Post-Training Pruning#

To sparsify the weights of a Core ML model, you can use one of two configurations:

The following example shows how to use them.

OpThresholdPrunerConfig#

from coremltools.optimize.coreml import (
    OpThresholdPrunerConfig,
    OptimizationConfig,
    prune_weights,
)

op_config = OpThresholdPrunerConfig(
    threshold=0.03,
    minimum_sparsity_percentile=0.55,
    weight_threshold=1024,
)
config = OptimizationConfig(global_config=op_config)
model_compressed = prune_weights(model, config=config)

OpThresholdPrunerConfig works by setting all weight values below a certain value, as specified by threshold, to zero. In the resulting weight tensor, sparse representation is used only if the proportion of values that are zero is greater than a level, as specified by minimum_sparsity_percentile.
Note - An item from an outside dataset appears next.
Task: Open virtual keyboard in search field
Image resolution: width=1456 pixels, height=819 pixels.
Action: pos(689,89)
Otherwise dense format will be used.

The weight_threshold parameter specifies the minimum number of elements that the weight tensor must have for this operation to take effect. In the previous code sample, since weight_threshold=1024 was specified, all the weight tensors that have less than 1024 elements will be left untouched, while the tensors of size greater than 1024 will be sparsified according to the threshold and minimum_sparsity_percentile settings.

OpMagnitudePrunerConfig#

from coremltools.optimize.coreml import (
    OpMagnitudePrunerConfig,
    OptimizationConfig,
    prune_weights,
)

op_config = OpMagnitudePrunerConfig(
    target_sparsity=0.6,
    weight_threshold=1024,
)
config = OptimizationConfig(global_config=op_config)
model_compressed = prune_weights(model, config=config)
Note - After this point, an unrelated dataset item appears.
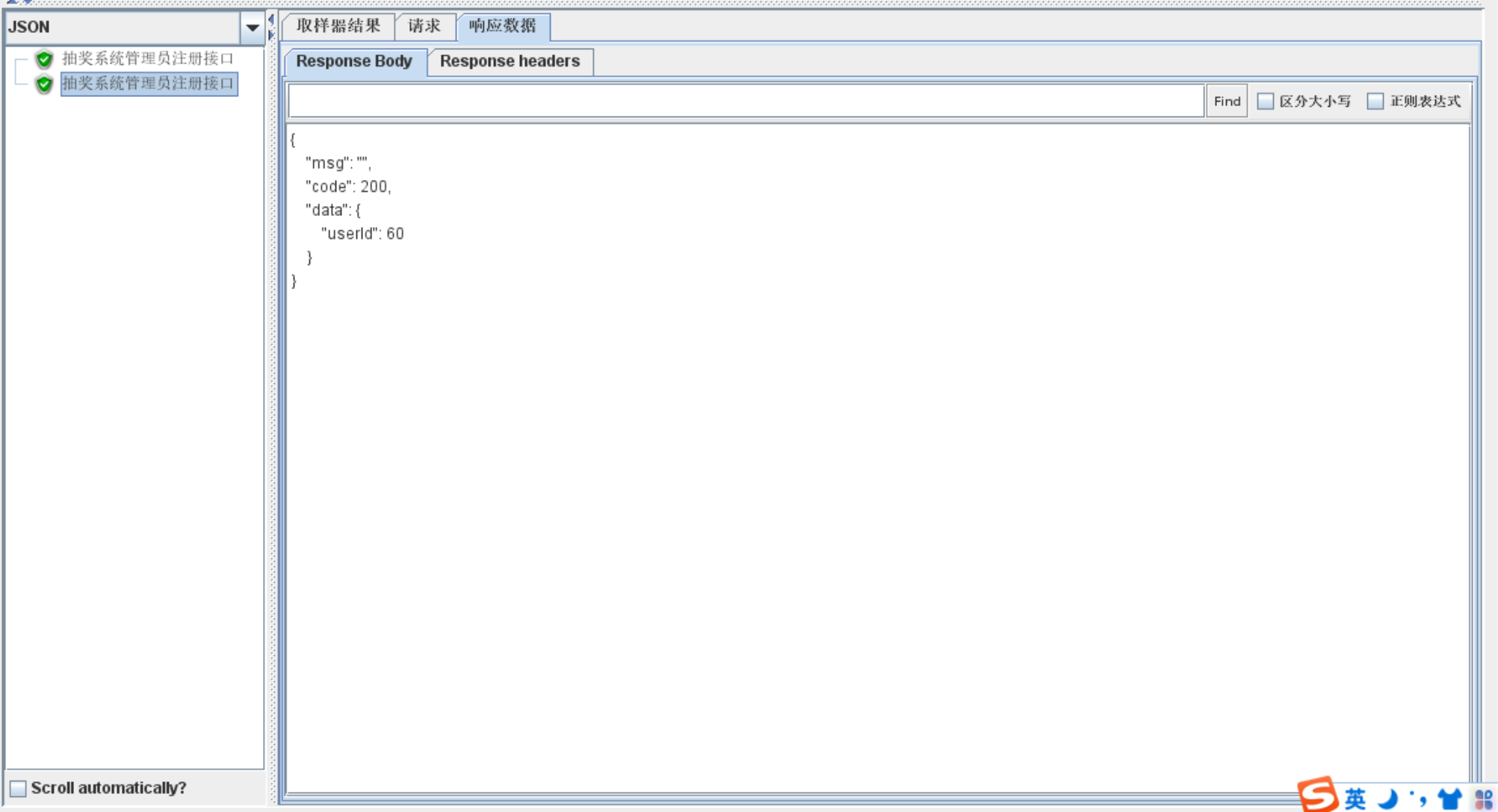Image resolution: width=1498 pixels, height=812 pixels.
Task: Collapse left pane with divider left arrow
Action: tap(271, 19)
When using OpMagnitudePrunerConfig, the lowest magnitude weight values up to the percentile as specified by target_sparsity are set to zero, and the weight is stored in the sparse format. You can also specify to apply structured block or n:m sparsity using the parameters block_size and n_m_ratio respectively in OpMagnitudePrunerConfig.

For options on how to set different pruning configs for different weights in the same network, see Customizing Ops to Compress.

For more details on the parameters available in the config, see the API Reference:

Use Post-Training Pruning APIs for Benchmarking

Unless the weights in your Core ML model are known to have a lot of zeros, using data-free pruning is typically going to lead to a large accuracy loss for any meaningful level of sparsity. Therefore, use the prune_weights method to experiment with different patterns and levels of sparsity to see the impact on size reduction and performance, and then use the results as a guiding factor to find a config that then you prune for using fine tuning.